Problems to solve:
(a) In the Comeback Player of the Year rankings, could you swap "Giants" for "New York Giants" and give the passage again, beginning at the words "2. Saquon Barkley, RB, Giants" and stopping after "game-winning two-point conversion."?
(b) Can you write the next part of the Comeback Player of the Year rankings, picking up after the last sentence shown?

Document section:
-=-=-=-=-

My pick at midseason: Sirianni
My pick after four games: Sirianni
Comeback Player of the Year
3. Christian McCaffrey, RB, 49ers
After missing 23 games over the last two seasons because of various injuries, McCaffrey has been back to his old self this season. The ridiculous volume we saw from McCaffrey during his All-Pro season of 2019 probably isn’t ever going to happen again, but his 2022 season doesn’t look too far off from what he did during his 2018 breakout season.
Of course, playing for Kyle Shanahan helps, but McCaffrey — who was traded from Carolina to San Francisco in October — has spent this season in offenses quarterbacked by Jimmy Garoppolo, Brock Purdy, Baker Mayfield, Jacob Eason, and PJ Walker. Playing with those passers probably increases his chances of catching passes, but it also speaks to how much he has had to shoulder in keeping those offenses afloat. And unlike other running backs who wanted to be seen as wide receivers in years past, McCaffrey actually produces like a real receiver when he runs routes; he has averaged just under 2 yards per route run this season, which is in line with DJ Moore and Mike Williams.
2. Saquon Barkley, RB, Giants
While Barkley sat out Sunday’s meaningless loss to the Eagles, he already has done more than enough to push the Giants into the postseason. After three seasons ruined by various injuries, he came back to training camp with some semblance of his old burst this offseason. He immediately took over his previously essential role, winning the Giants the Week 1 opener against the Titans by breaking two tackles for a game-winning two-point conversion.
Barkley finished the season with 1,312 rushing yards and 10 touchdowns; his 173 rush yards over expectation ranked sixth in the league among backs. Just five backs generated more first downs. While Barkley is never going to be a super-efficient back in terms of success rate, he made big plays frequently enough to justify his significant role in the offense.
1. Geno Smith, QB, Seahawks
Sunday wasn’t Smith’s best performance of the season, but in beating the Rams, we saw how he has helped spur the Seahawks to a winning record. As has been the case during the second half, he struggled to protect the football, throwing two interceptions with a would-be pick-six dropped by the Rams. He had just four giveaways through his first eight games, but he has turned the ball over 11 times over the ensuing nine contests.
And yet, at the same time, Smith battled back to make plays for his team. His 36-yard touchdown pass to Tyler Lockett was a thing of beauty, the sort of lob-dropped-into-a-bucket we would have more commonly associated with Russell Wilson. Smith also set up what appeared to be the game-winning field goal with a 25-yard scramble on the final drive of regulation, only for Jason Myers to boot a 46-yard field goal off the uprights.

-=-=-=-=-

Dataset extract:

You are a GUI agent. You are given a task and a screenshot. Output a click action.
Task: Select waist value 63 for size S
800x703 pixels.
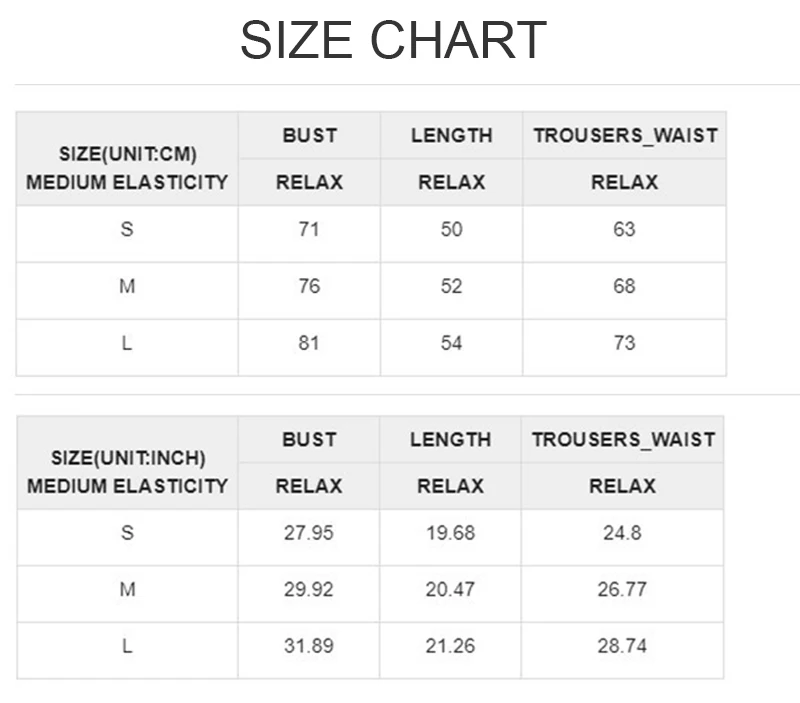coord(624,230)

-=-=-=-=-

Outputs:
(a)
2. Saquon Barkley, RB, New York Giants
While Barkley sat out Sunday’s meaningless loss to the Eagles, he already has done more than enough to push the New York Giants into the postseason. After three seasons ruined by various injuries, he came back to training camp with some semblance of his old burst this offseason. He immediately took over his previously essential role, winning the New York Giants the Week 1 opener against the Titans by breaking two tackles for a game-winning two-point conversion.

(b)
Smith faded out of the MVP conversation, but he’ll finish the season as the league leader in completion percentage (69.8%) and completion percentage over expectation (plus-4.4%) despite averaging 8.0 air yards per throw, which is the league’s 12th-deepest mark. He has become an instant leader and an extremely valuable player for the Seahawks, and he has earned the right to start again in 2023.
My pick at midseason: Barkley
My pick after four games: Barkley
Offensive Rookie of the Year
3. Tyler Allgeier, RB, Falcons
With wide receivers in the top two spots, I have Allgeier third and Kenneth Walker fourth in the OROY race. That might be a surprise given Walker’s big-play ability, but while the Seahawks standout has delivered some highlight-reel runs, he hasn’t been consistent. His 32.5% success rate, which measures how often he keeps the offense on schedule, is the second-worst mark in the league for any back with at least 100 carries.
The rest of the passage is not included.